▽
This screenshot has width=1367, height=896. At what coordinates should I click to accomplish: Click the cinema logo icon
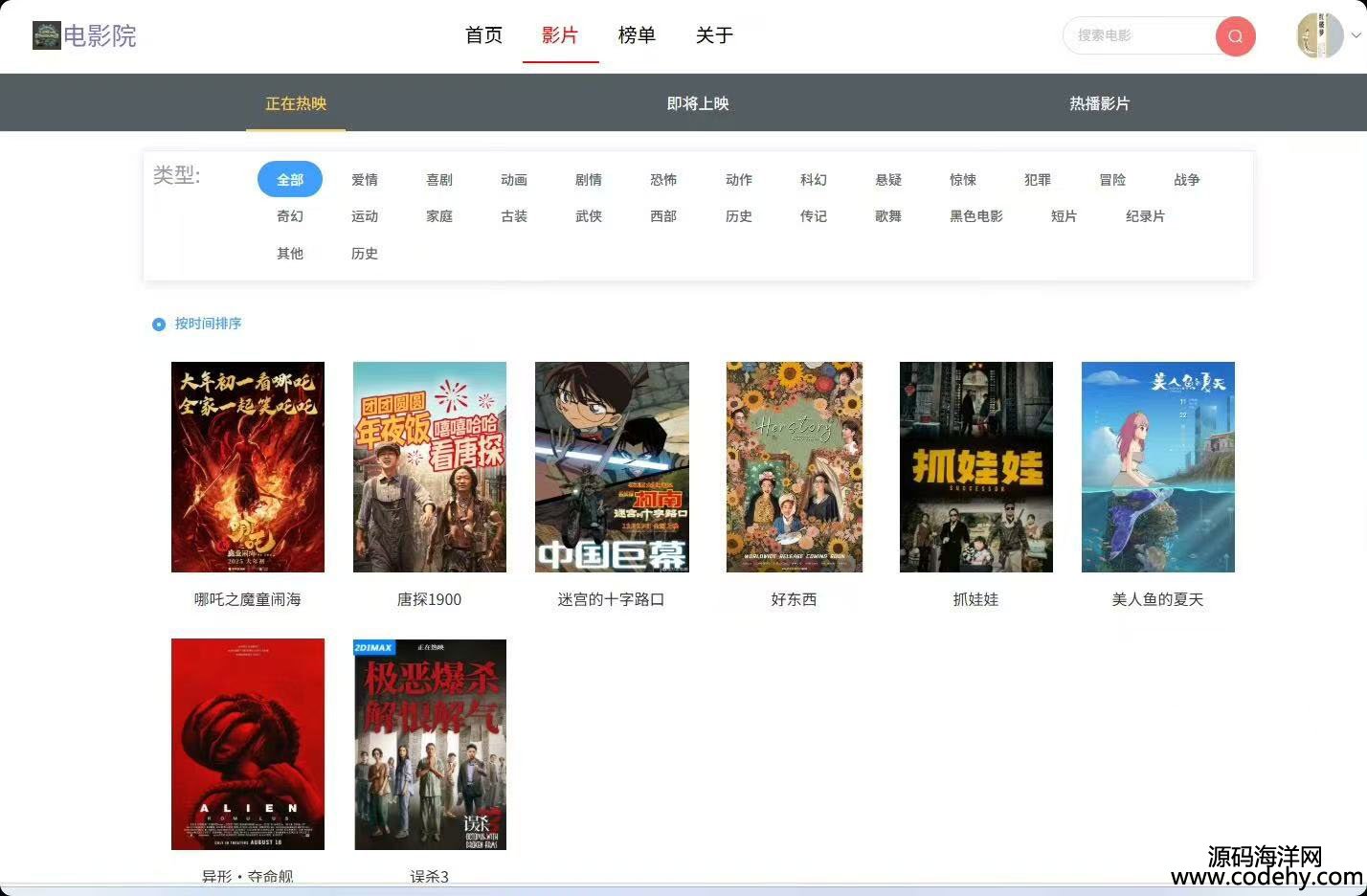46,35
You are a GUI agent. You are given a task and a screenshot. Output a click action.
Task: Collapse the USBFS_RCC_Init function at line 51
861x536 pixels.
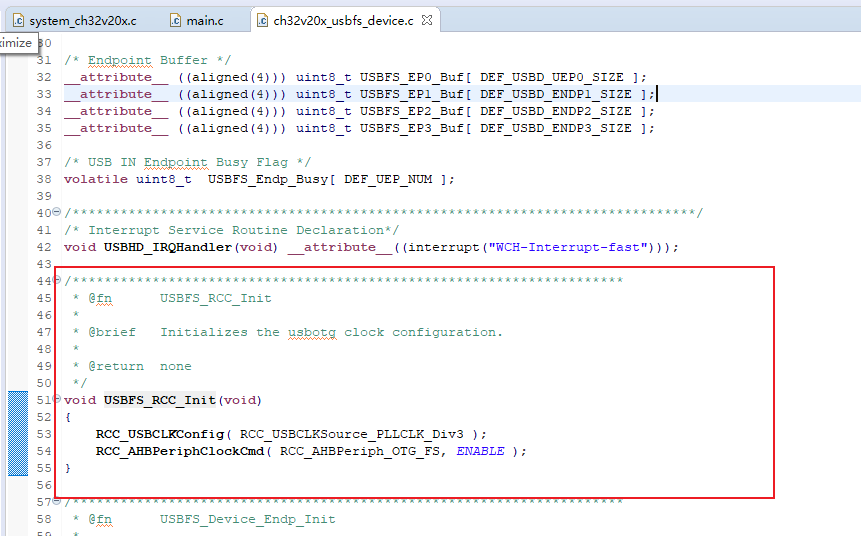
△
> **ACTIVITY**: Give back the records word for word, without their pictures.

> **SOLUTION TO THE PROBLEM**:
This screenshot has width=1367, height=896. At what coordinates should I click to accomplish: Click the cinema logo icon
46,35
You are a GUI agent. You are given a task and a screenshot. Output a click action.
Task: Collapse the USBFS_RCC_Init function at line 51
861x536 pixels.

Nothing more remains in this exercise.